While both preferred shares and common shares give shareholders ownership in a company, they come with different shareholder rights. Preference shares, also known as preferred shares, have the advantage of a higher priority claim to the assets of a corporation in case of insolvency and receive a fixed dividend distribution. These shares often do not have voting rights and can be converted into common shares. 

One way to think of preference shares is as a hybrid of a bond and a security. For this reason, preference shares are often used by venture capitalists for startup companies.


Dividends for preference shares are set at a specific rate. However, owning preference shares does not guarantee dividend payment. Preference shares can be cumulative or noncumulative. For cumulative shares, if a corporation fails to pay a dividend, that dividend amount is owed at some point in the future. The shares accumulate outstanding dividends.

For noncumulative shares, a dividend is lost if it is not paid. The dividends are paid to preference shareholders prior to common owners receiving dividends. Dividends from preference shares may be given favorable tax treatment.

Another type of preference shares is participatory shares. These shares include not only a guaranteed dividend payment but also payment of an additional dividend amount if the corporation meets certain performance goals.

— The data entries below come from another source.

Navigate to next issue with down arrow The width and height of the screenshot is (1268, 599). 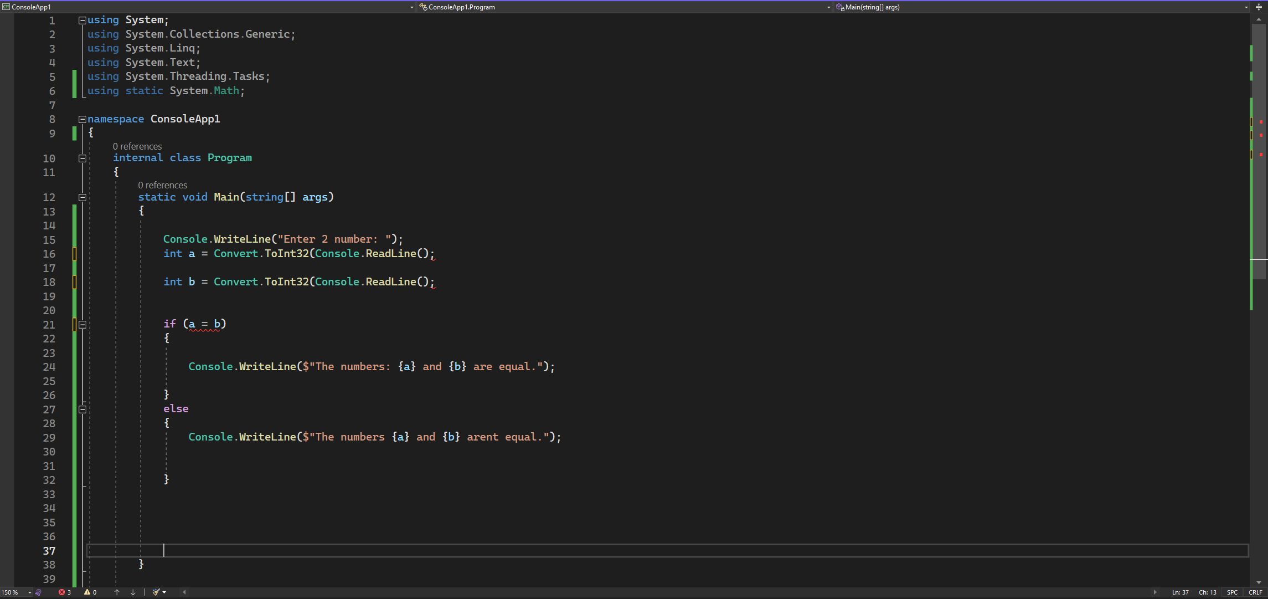coord(133,592)
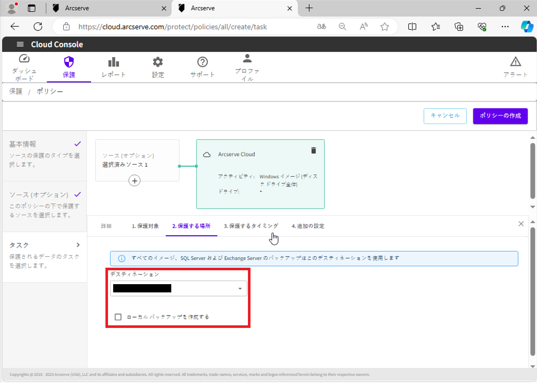Image resolution: width=537 pixels, height=383 pixels.
Task: Click the ポリシーの作成 button
Action: 500,116
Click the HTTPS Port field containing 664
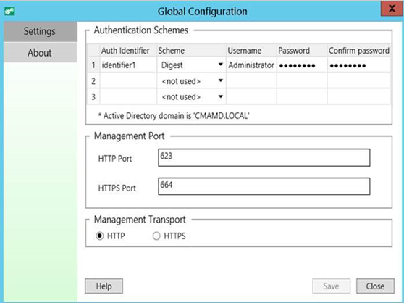The width and height of the screenshot is (404, 303). click(264, 186)
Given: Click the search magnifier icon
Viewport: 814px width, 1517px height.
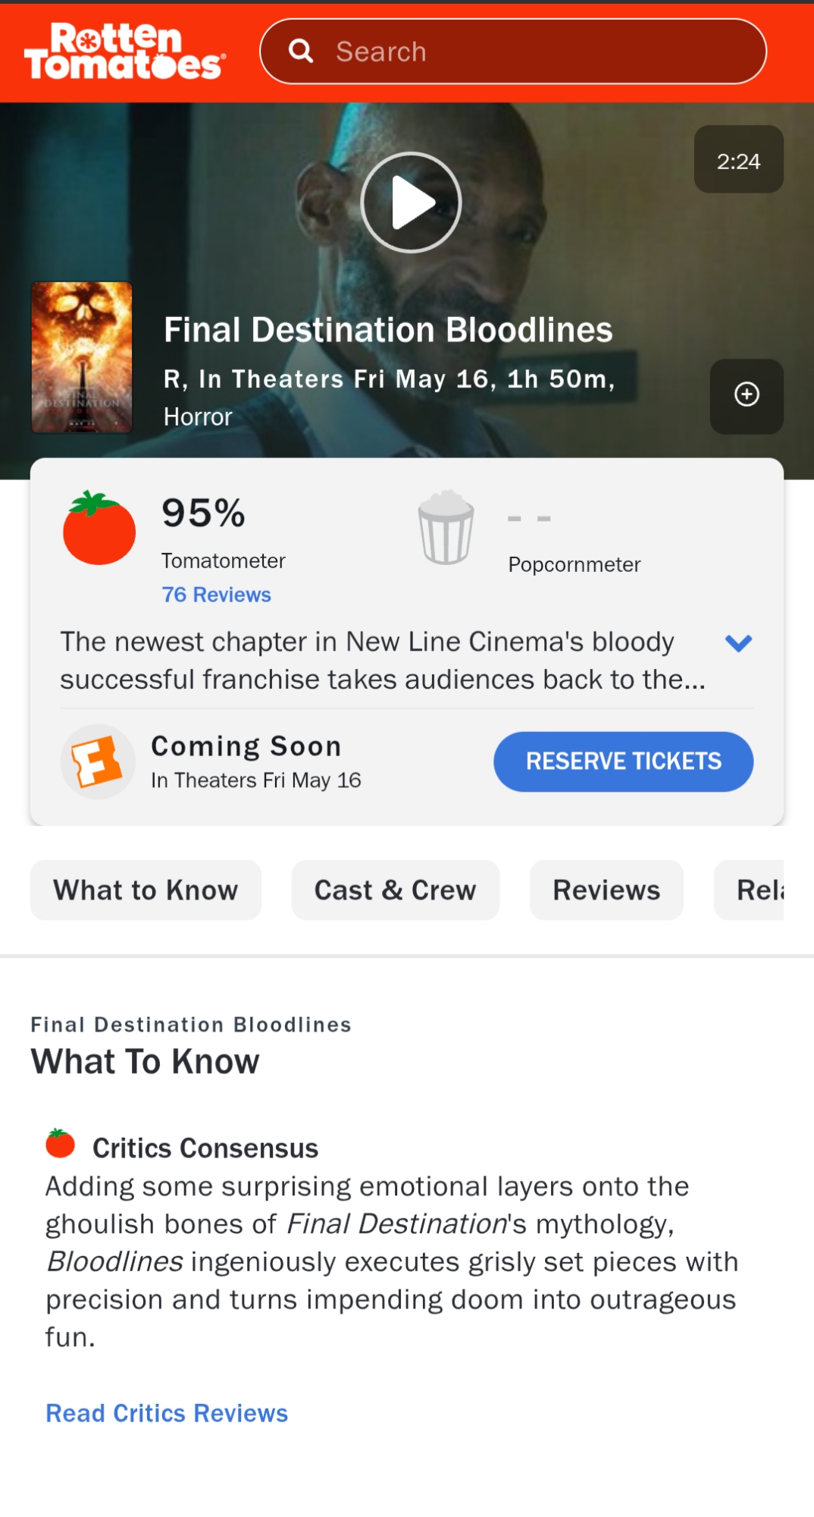Looking at the screenshot, I should pyautogui.click(x=301, y=51).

In the event of bankruptcy or liquidation, preference shares are paid according to their par value only after payments are made to outstanding bondholders. Preference shareholders receive payment prior to common shareholders receiving anything. Still, there is a risk in being behind creditors. Due to this risk, investors may want to focus on preference shares in companies with strong credit ratings where there is a lower likelihood of default.

In contrast, ordinary shares, also known as common shares, have a lower priority for company assets and only receive dividends at the discretion of the corporation’s management. They are generally entitled to one vote per share.